* [SHORT PROBLEM]:
Which lines in the items below contain the string "Back"? Copy each of those lines.

★ ★ ★

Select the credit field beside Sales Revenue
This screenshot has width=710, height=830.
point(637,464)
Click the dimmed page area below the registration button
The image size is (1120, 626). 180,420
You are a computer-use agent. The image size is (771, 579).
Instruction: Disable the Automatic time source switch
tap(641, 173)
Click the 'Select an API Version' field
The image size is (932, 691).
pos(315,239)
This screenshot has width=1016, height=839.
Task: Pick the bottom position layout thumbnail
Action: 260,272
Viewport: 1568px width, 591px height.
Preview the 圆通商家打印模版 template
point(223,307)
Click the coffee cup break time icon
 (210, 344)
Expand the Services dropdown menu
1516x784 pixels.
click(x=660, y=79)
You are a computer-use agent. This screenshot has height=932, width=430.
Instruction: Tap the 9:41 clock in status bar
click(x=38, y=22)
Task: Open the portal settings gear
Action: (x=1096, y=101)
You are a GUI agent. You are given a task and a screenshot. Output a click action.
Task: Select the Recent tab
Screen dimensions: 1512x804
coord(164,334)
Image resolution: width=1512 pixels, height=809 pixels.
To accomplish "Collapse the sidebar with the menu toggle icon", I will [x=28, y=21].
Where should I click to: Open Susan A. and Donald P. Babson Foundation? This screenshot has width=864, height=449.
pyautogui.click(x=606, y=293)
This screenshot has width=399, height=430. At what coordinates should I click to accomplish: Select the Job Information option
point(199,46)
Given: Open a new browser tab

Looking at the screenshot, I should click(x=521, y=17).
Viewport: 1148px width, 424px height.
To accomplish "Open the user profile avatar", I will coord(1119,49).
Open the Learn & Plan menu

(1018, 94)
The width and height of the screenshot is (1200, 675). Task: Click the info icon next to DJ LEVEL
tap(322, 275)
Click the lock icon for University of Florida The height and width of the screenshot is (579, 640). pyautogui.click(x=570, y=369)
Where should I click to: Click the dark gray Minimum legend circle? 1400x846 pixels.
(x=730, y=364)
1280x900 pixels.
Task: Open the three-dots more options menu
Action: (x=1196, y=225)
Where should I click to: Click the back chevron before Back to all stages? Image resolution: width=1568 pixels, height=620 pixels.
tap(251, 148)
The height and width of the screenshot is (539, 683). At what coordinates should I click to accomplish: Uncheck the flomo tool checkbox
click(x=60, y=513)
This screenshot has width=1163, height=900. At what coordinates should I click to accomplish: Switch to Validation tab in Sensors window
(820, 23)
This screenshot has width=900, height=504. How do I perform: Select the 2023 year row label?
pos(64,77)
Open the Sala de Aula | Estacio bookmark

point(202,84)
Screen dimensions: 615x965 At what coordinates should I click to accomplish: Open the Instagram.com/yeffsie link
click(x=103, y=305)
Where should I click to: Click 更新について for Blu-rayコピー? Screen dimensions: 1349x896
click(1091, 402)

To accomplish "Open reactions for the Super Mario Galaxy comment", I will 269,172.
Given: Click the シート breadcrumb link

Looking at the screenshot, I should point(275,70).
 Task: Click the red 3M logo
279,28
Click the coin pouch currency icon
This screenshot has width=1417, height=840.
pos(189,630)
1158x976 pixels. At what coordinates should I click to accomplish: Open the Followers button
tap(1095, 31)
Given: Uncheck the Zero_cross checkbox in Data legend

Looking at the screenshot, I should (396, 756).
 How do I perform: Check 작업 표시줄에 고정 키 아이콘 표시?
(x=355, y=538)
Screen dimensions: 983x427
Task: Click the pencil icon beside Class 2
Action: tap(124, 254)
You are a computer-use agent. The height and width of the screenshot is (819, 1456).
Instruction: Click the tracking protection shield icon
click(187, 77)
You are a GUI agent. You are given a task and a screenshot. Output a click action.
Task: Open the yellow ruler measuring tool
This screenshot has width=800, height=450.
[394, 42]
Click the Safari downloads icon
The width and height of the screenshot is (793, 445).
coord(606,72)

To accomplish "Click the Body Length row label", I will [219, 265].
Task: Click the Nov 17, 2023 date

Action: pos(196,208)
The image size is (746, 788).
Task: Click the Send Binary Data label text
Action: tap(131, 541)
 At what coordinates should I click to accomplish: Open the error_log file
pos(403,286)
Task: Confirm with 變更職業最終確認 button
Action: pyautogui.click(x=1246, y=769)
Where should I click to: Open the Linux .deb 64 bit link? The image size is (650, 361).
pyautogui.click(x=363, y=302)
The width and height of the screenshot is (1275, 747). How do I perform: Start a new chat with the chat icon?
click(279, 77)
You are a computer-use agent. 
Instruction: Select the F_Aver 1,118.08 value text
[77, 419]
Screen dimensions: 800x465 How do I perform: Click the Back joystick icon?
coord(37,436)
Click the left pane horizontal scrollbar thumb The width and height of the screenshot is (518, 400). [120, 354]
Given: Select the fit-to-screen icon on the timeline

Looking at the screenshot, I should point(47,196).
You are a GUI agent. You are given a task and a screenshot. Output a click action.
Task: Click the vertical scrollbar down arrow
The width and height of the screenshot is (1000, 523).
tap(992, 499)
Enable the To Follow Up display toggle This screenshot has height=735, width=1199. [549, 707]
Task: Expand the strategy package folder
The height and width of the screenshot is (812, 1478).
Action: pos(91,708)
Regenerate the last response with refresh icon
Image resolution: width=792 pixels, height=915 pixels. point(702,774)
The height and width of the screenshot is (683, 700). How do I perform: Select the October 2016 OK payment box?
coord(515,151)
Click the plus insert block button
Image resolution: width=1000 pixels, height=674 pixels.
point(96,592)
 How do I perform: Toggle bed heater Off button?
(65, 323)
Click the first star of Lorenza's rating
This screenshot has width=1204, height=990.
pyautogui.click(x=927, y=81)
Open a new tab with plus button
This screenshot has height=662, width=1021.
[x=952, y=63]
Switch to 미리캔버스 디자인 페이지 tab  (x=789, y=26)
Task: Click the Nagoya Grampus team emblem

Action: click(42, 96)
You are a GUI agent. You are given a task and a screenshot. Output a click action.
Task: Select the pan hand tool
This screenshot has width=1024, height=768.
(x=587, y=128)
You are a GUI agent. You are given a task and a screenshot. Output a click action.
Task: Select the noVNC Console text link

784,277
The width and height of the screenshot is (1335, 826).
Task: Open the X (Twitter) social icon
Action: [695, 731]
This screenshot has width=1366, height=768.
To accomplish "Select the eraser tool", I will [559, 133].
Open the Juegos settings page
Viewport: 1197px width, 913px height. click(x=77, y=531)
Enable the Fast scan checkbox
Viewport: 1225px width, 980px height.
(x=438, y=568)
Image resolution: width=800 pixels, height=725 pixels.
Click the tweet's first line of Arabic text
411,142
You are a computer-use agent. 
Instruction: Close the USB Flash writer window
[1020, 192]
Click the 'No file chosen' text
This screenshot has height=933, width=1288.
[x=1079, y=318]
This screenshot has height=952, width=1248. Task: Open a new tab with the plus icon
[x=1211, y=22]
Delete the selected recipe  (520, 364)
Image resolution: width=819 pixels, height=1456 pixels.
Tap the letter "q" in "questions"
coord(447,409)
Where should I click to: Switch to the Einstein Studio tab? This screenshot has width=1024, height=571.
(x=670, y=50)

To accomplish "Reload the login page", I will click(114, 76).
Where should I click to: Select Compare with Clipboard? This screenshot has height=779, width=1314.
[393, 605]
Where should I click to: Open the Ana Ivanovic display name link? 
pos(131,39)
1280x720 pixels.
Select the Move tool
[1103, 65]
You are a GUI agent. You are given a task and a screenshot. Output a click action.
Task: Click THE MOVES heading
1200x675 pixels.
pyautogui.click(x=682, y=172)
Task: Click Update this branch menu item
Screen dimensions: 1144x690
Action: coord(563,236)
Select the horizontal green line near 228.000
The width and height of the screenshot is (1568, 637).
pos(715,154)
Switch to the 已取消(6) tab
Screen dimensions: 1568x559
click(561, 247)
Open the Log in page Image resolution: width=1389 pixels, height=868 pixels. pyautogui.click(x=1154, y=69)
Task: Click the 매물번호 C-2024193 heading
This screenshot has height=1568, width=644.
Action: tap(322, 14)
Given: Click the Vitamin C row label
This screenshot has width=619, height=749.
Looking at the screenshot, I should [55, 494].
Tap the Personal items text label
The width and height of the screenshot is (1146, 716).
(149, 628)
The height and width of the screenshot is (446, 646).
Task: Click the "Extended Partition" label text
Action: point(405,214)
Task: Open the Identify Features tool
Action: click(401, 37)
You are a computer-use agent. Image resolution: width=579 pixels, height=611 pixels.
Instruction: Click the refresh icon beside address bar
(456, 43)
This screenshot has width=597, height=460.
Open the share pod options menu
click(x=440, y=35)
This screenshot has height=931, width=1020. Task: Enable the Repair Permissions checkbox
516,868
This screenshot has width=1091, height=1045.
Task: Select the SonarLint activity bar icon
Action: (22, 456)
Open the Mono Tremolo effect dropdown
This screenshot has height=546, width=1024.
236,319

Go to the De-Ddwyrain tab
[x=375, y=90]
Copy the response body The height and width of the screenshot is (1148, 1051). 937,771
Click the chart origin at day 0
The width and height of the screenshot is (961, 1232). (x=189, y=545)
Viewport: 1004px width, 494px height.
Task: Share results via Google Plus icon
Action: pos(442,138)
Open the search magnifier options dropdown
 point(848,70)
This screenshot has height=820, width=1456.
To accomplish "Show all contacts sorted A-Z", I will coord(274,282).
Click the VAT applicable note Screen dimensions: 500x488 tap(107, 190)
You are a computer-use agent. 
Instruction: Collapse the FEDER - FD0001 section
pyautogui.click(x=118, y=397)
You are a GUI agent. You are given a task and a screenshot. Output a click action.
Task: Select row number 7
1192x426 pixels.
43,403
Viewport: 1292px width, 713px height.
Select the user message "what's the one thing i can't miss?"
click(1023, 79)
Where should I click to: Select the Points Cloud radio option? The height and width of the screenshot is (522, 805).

★ ★ ★

* [ANSWER TO THIS TASK]:
Where should I click to: Click the back chevron before Back to all stages? Image resolution: width=1568 pixels, height=620 pixels.
Screen dimensions: 800x465 How do I perform: Click the Back joystick icon?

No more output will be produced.